Bloomfield introduced both LR379CA to authorize recalls and LB687 detailing how the process would work. That legislation says a recall election would be held only if recall petitions were signed by 35 percent of the number of voters who voted for the officeholder in the last election.

Bloomfield acknowledged that was a high threshold, but said that was intentional.

“If a Democrat gets elected and a Republican wants to create some issues, it’s not designed for that. It’s designed for somebody that comes in and says, ‘I will support this issue,’ then turns around shortly thereafter and does something entirely different,” he said.

Sen. Tommy Garrett of Bellevue introduced LB767 Wednesday to prohibit an abortion procedure that is the one used most commonly after 12-16 weeks of pregnancy.

And LB720 introduced Wednesday would limit how low a drone could fly and take pictures without that action being considered an invasion of privacy. The proposal by Sen. John Kuehn of Heartwell would limit such picture-taking to above 200 feet.
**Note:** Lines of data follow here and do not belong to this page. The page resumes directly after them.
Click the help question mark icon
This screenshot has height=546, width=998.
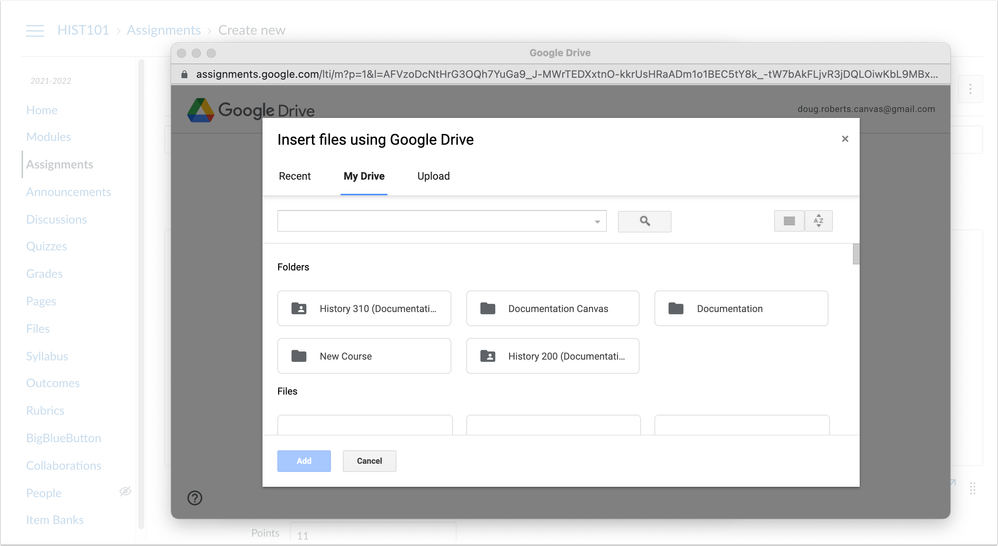click(195, 498)
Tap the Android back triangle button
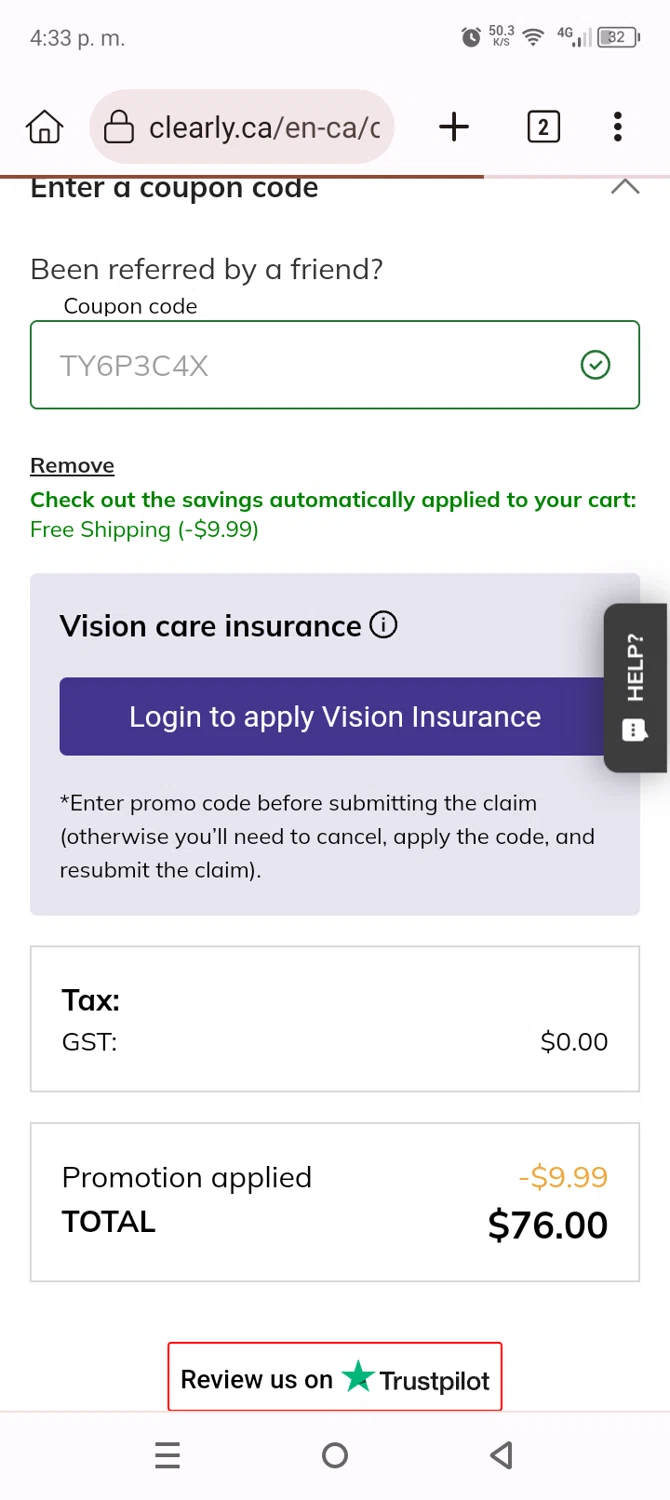The height and width of the screenshot is (1500, 670). click(502, 1455)
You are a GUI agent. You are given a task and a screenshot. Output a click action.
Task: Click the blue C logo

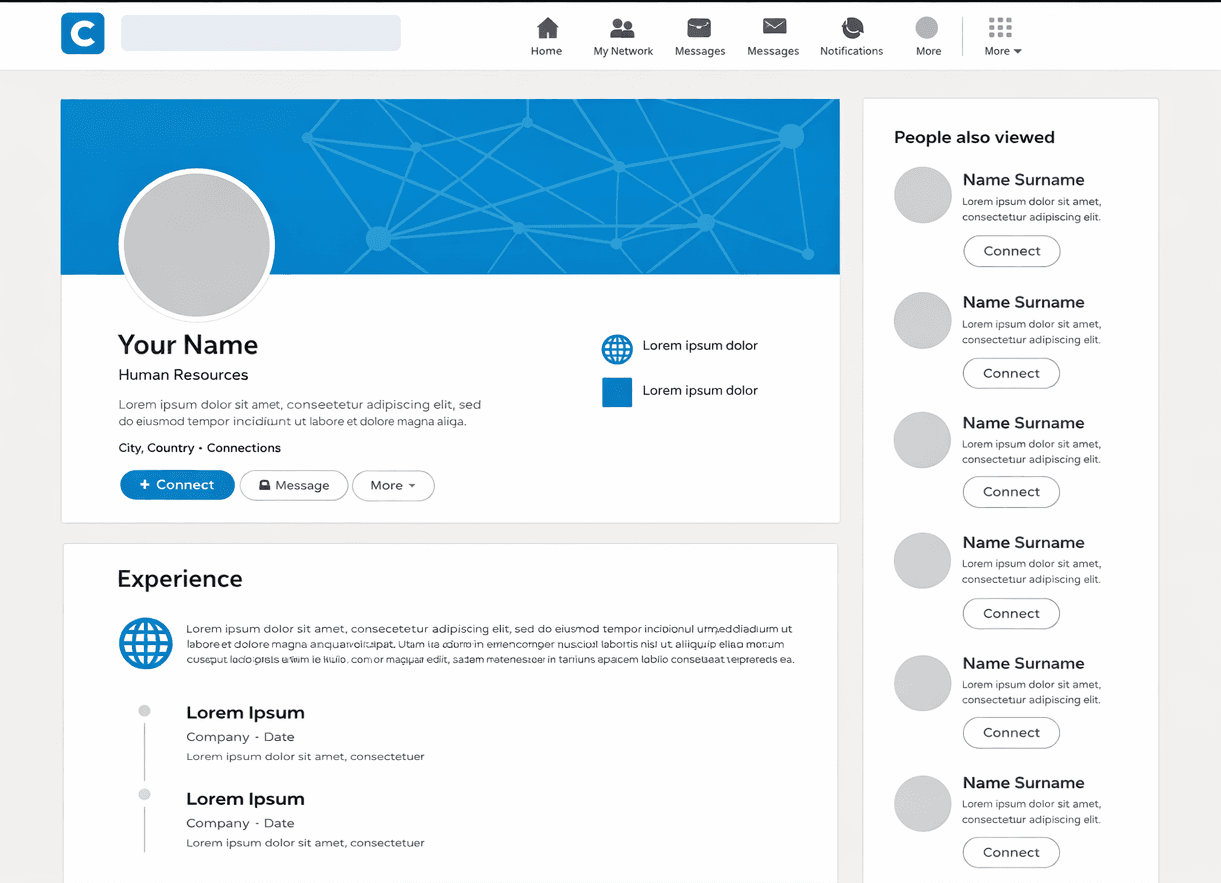(x=82, y=33)
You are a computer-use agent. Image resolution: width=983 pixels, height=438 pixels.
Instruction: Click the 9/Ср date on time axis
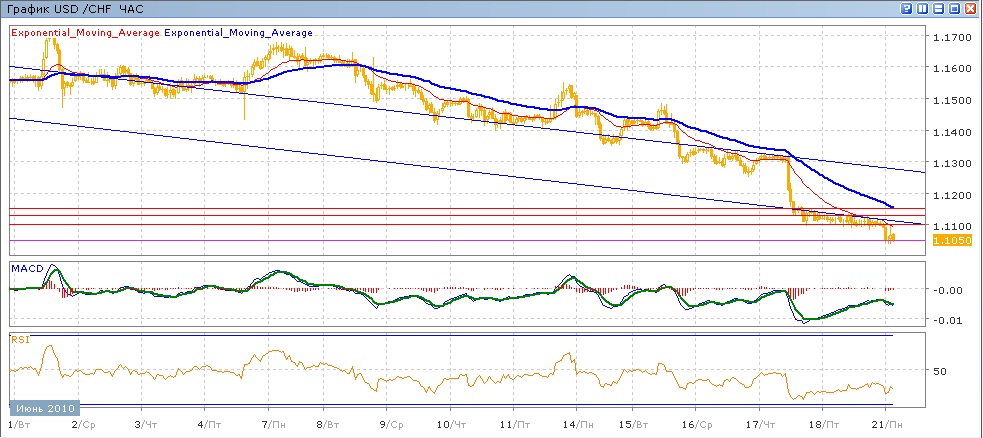coord(391,426)
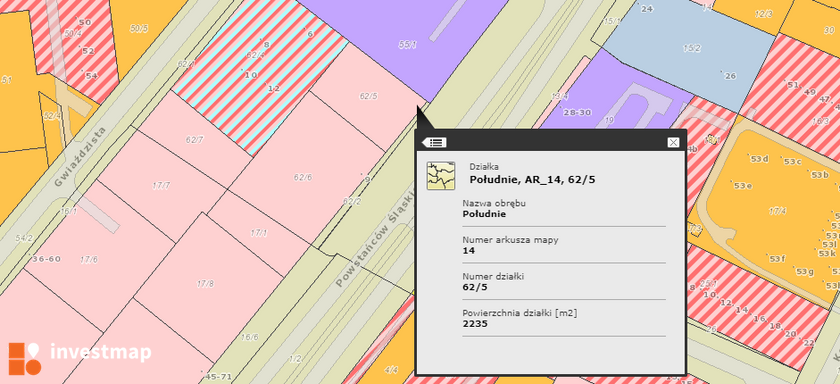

Kuehn’s office stressed the proposal does not address how low a drone can fly. The law on that is unclear.

Speaker of the Legislature Galen Hadley announced that afternoon public hearings on newly introduced proposals will begin January 19. 

Hadley, who will be forced out by term limits at the end of this year, noted the speaker himself is not a member of the committees, so does not have to participate in the hearings.

“Anybody that ever wants to be speaker, that’s the only perk you get is, you can take a nap while the rest of the body is working,” he said.

Hadley was asked how often he takes advantage of that “perk.” He said when the Legislature’s not meeting, 100 percent of the time. But during the session, he said, not so much.

Senators will have plenty to keep themselves -- and the rest of Nebraskans – awake during the next four and a half months.